◆ Passage to read ◆
# Filling voids



## Cculbreth (Apr 2, 2011)

I am new to this forum and to turning in general. I have only turned a handful of pens and the only ones I have gotten to come out with a decent finish are very tight grained woods like cocobolo. I am wondering what I am doing wrong (or not doing) on the more open/coarse grain woods that is leaving me with a poor finish. I am sanding to 600 and then 0000 steel wool before applying 5 or 6 coats of thin CA and I can still see the pores and voids very clearly. One other question, how do you fill in natural voids (small bug holes etc.) encountered while turning your blank. Thanks guys. 

Cade


----------



## sawdustfactory (Jan 30, 2011)

Start by making sure your tools are very sharp. I don't use CA for a finish because I can't stand the fumes. I use Shellawax (or a locally made shellac/walnut oil/carnuba wax finish that gives a better sheen and finish than Shellawax). On some porous woods, you may always see the pores, but don't quoate me on that one. As for filling small voids, collect some of the sanding dust. Put some slower setting CA in the void, fill in with the dust/fine shavings and then put some thin CA on top. Hit with some accelerator if you have it. Then turn or sand to prep for finish. Post some photos of the porous pens you're describing, that may help identify the problem.


----------



## wildwood (Jan 25, 2011)

Just like previously posted sharp tools a must. I start sanding with 320 or 400 -grit paper on wood pens. That is not always true on my other turnings.

Filling small bug holes with coffee grounds, ground stone dust, metal shavings and dab of CA glue. Not sure what you mean by voids. 

What are you calling open and coarse grain wood? 

Here is a picture of spalted red Oak Sierra, Oak is considered an open grain wood. Spalted wood can be very porous also prone to chipping, sawdust and CA glue work wonders. This blank cut on a bias to give different look. Sanding sealer & finish enhance figure and rays in wood. If knew how to take a decent picture would see a glossy finish on this pen.


----------



## don716 (Mar 1, 2008)

When I make a pen with voids I use coffee grounds and thin CA. Fill the void first and add the CA. Hit it with a little aceleorator and sand. I have used the shavings that came from making the pen when it is a big hole and a little CA. That works great too.

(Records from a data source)
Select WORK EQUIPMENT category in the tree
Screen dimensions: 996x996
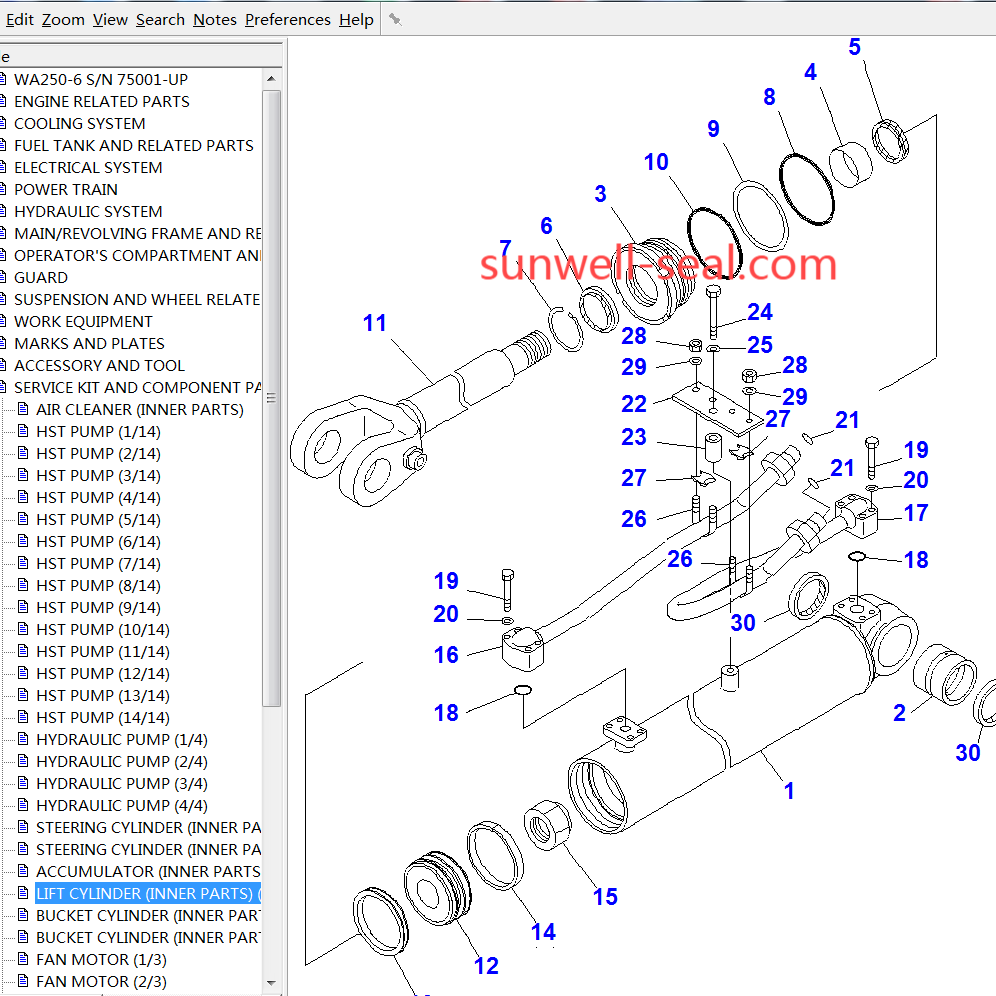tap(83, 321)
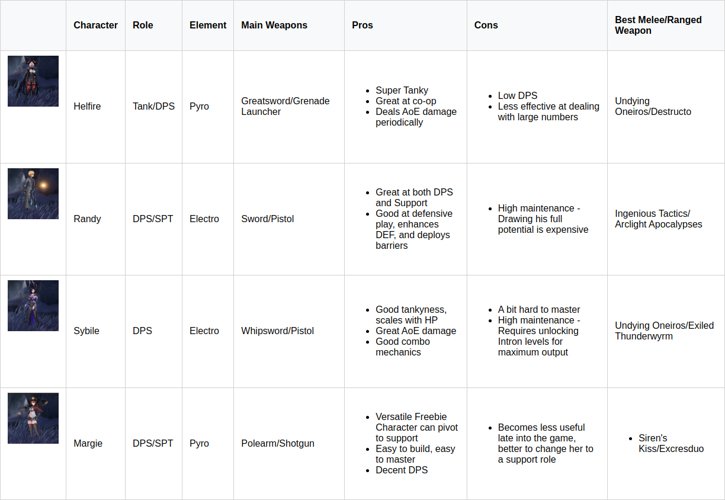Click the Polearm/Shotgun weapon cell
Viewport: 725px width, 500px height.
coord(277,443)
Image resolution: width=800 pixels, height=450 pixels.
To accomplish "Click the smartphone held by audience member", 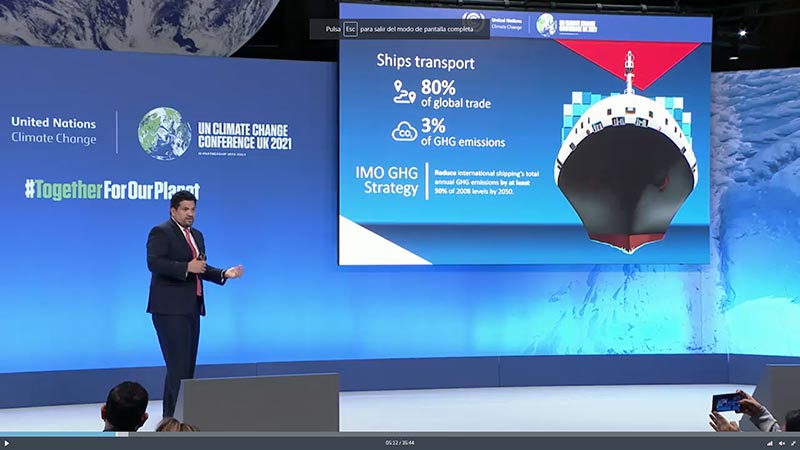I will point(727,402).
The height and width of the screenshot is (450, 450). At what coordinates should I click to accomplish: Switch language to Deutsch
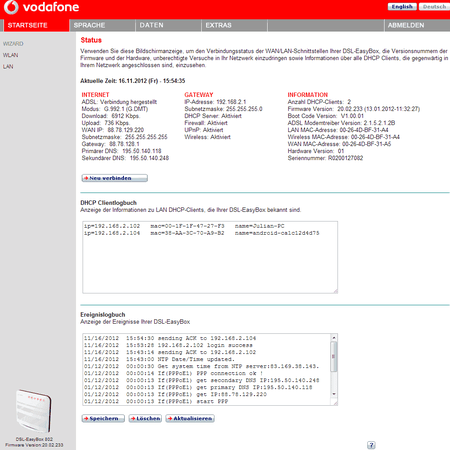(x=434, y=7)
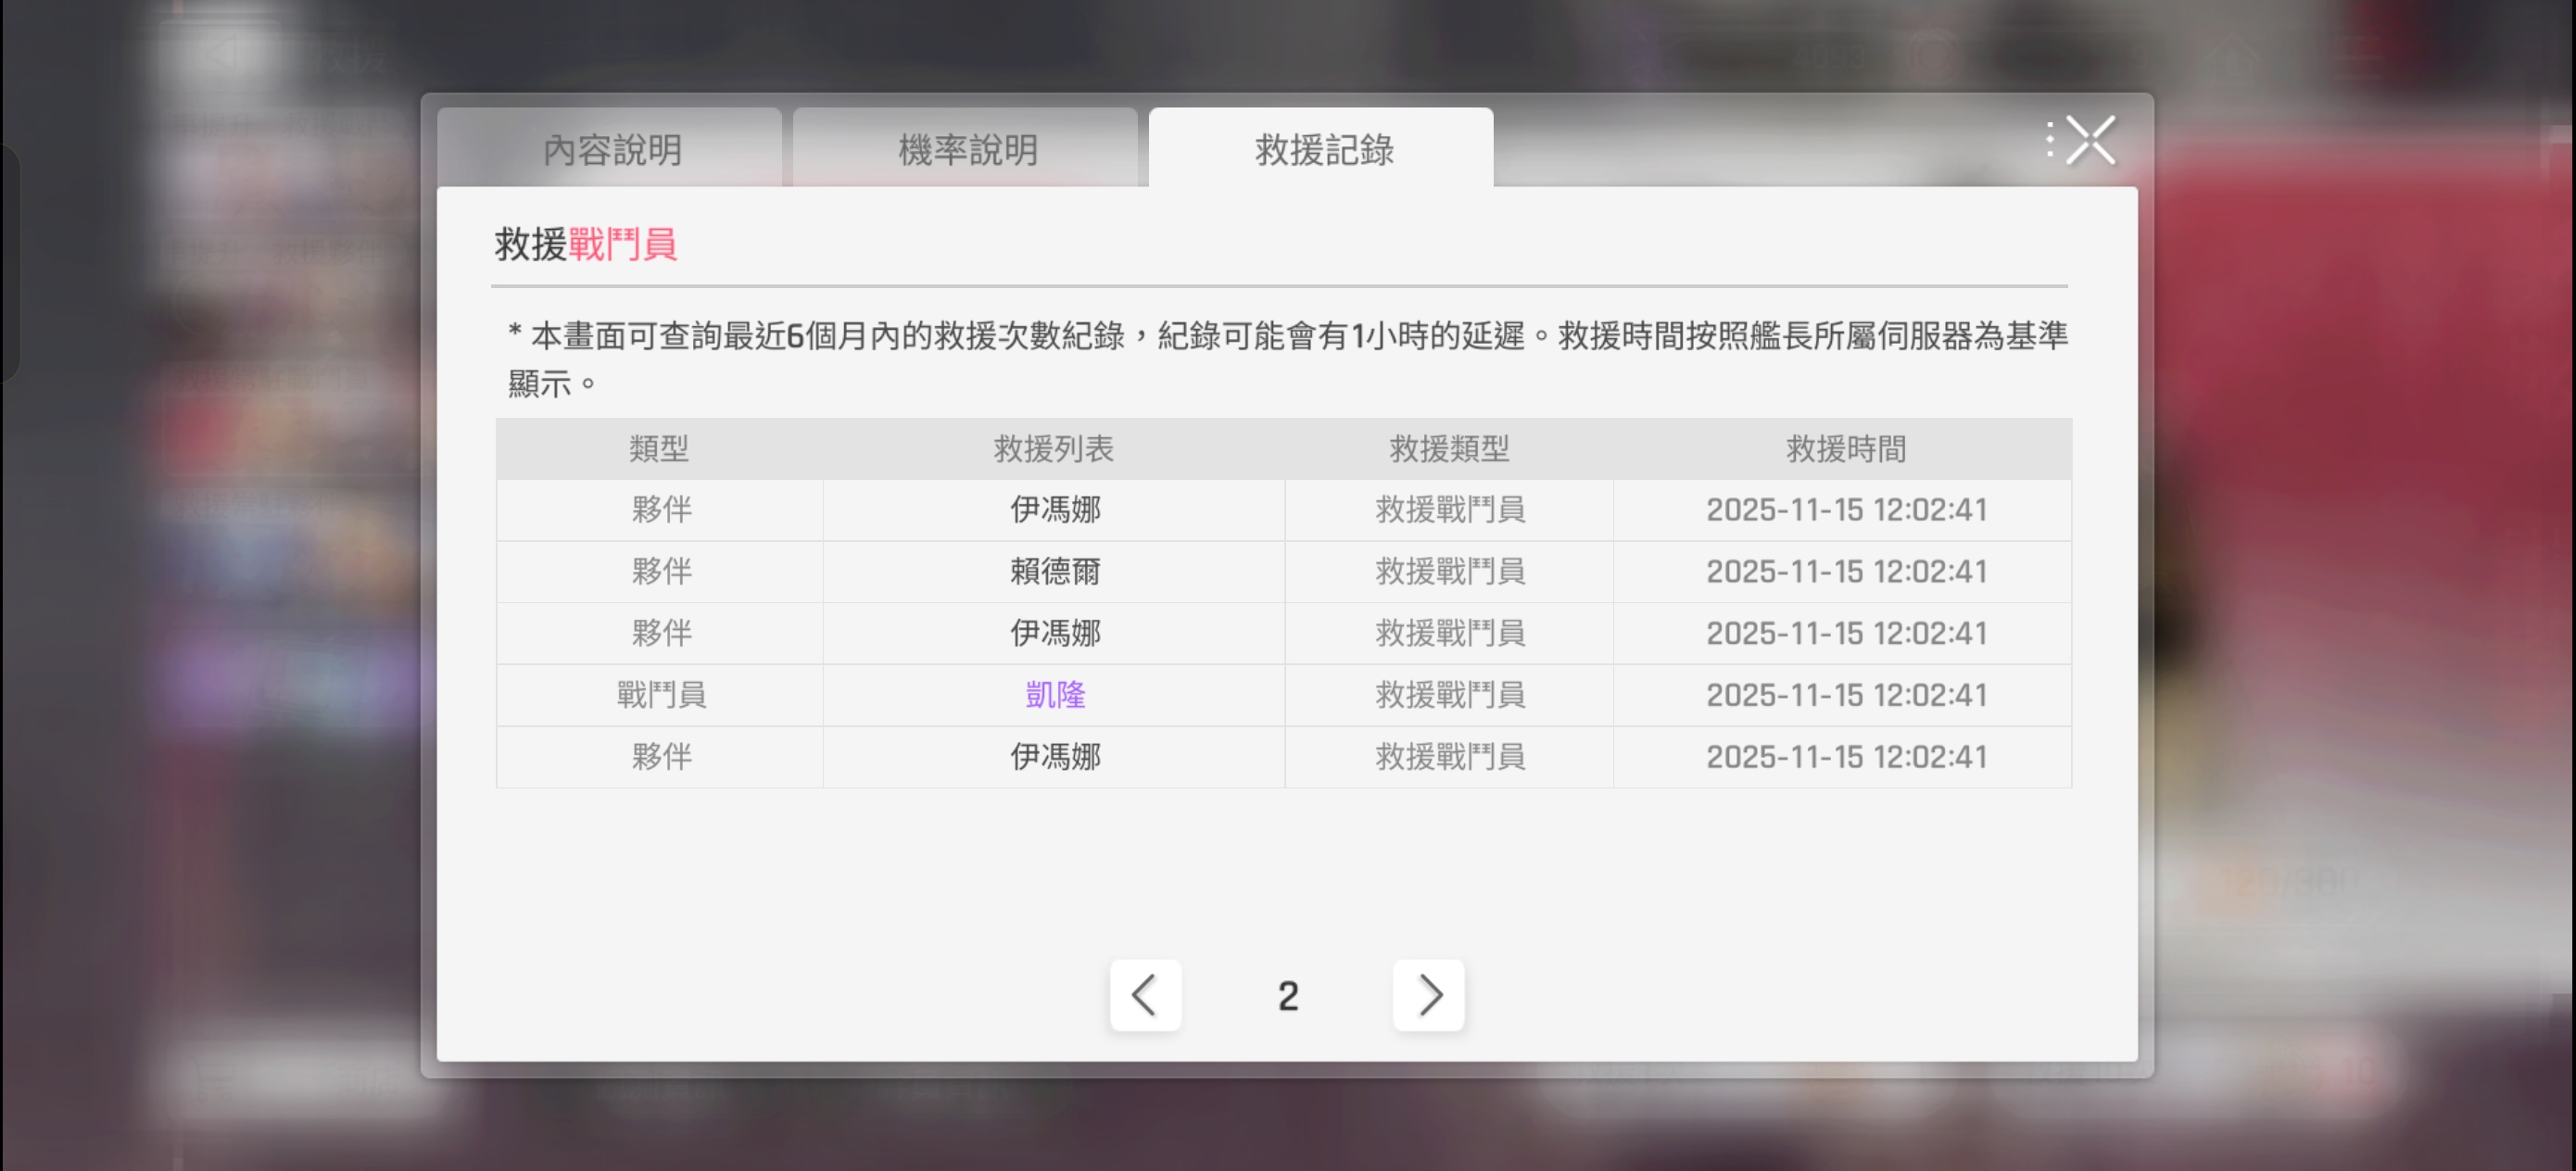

◆ Requirements ◆
(a) In the thread on filling voids in turned pens, write out the passage starting with "Start by making" and going on through "(Jan 25, 2011)".
(b) Answer these questions from the thread on filling voids in turned pens:
(i) To what grit does Cade sand before using 0000 steel wool?
(ii) Why does sawdustfactory not use CA as a finish?
(iii) What does don716 use with a little CA when the hole is big?
(c) Proceed with the thread on filling voids in turned pens, beginning right after its last post.

◆ Responses in order ◆
(a)
Start by making sure your tools are very sharp. I don't use CA for a finish because I can't stand the fumes. I use Shellawax (or a locally made shellac/walnut oil/carnuba wax finish that gives a better sheen and finish than Shellawax). On some porous woods, you may always see the pores, but don't quoate me on that one. As for filling small voids, collect some of the sanding dust. Put some slower setting CA in the void, fill in with the dust/fine shavings and then put some thin CA on top. Hit with some accelerator if you have it. Then turn or sand to prep for finish. Post some photos of the porous pens you're describing, that may help identify the problem.


----------



## wildwood (Jan 25, 2011)

(b)
(i) 600
(ii) Because sawdustfactory can't stand the fumes.
(iii) The shavings that came from making the pen.

(c)
----------



## Wannabewoodworker (Dec 28, 2008)

*Having same problem*

Hey guys. I am having the same problem with the bowls I make. I understand what your going through Cculbreth. I have been on a walnut bowl spree and every piece I make, no matter how sharp a tool, I still get pores on the end grain. I have been using my wolverine sharpening jig to get a good edge on my bowl gouge but it doesn't seem to be enough. Even went to the round nosed scraper for fine tuning and it still looks "rough" At least not good enough to give someone else by my standards. I will post some pics soon. Should I use CA glue as well for my bowls?

Thanks for the help in advance.

Wannabewoodworker


----------



## momomo6789 (Jul 17, 2010)

Wannabewoodworker said:


> Hey guys. I am having the same problem with the bowls I make. I understand what your going through Cculbreth. I have been on a walnut bowl spree and every piece I make, no matter how sharp a tool, I still get pores on the end grain. I have been using my wolverine sharpening jig to get a good edge on my bowl gouge but it doesn't seem to be enough. Even went to the round nosed scraper for fine tuning and it still looks "rough" At least not good enough to give someone else by my standards. I will post some pics soon. Should I use CA glue as well for my bowls?
> 
> Thanks for the help in advance.
> 
> Wannabewoodworker


sand it away.


----------



## Wannabewoodworker (Dec 28, 2008)

Here are some pics


----------



## momomo6789 (Jul 17, 2010)

no tenon ? i would take w/e finish your using dump it in the holes for a few days good thick layers get some shallac and shove it into the area till its smooth then sand it away till smooth then finish again.


----------



## Wannabewoodworker (Dec 28, 2008)

Some people have told me it is the wood. Walnut is very porous and it would take an immense amount of sanding to make it go away.


----------



## robert421960 (Dec 9, 2010)

i turned a walnut bowl with end grain pics here
http://www.woodworkingtalk.com/f6/walnut-bowl-24921/ and it didnt seem any worse than others to get smooth to me.everything i do is rough and requires alot of sanding but im getting better i hope
so i agree just sand it out


----------



## sawdustfactory (Jan 30, 2011)

> Some people have told me it is the wood. Walnut is very porous and it would take an immense amount of sanding to make it go away.


Some woods are more problematic on end grain than others, but some of it is technique too. With your bowl scraper, are you cutting from edge to center or center to edge? What angle do you grind your tool to? Are you keeping good bevel contact with your cuts? Are you pushing in on the tool? When scraping, do you have a good burr on your tool and is it below center when scraping? All these things can affect how the wood cuts. Also, if you're putting too much pressure on the sandpaper, it will heat the wood making it harder. I like to use a coat of shellac sanding sealer (or a 1/2# cut of shellac) after I sand with 100 or 150 grit. This will raise the grain slightly and make sanding at the successive grits easier. Good luck.


----------



## okiebugg (Dec 6, 2010)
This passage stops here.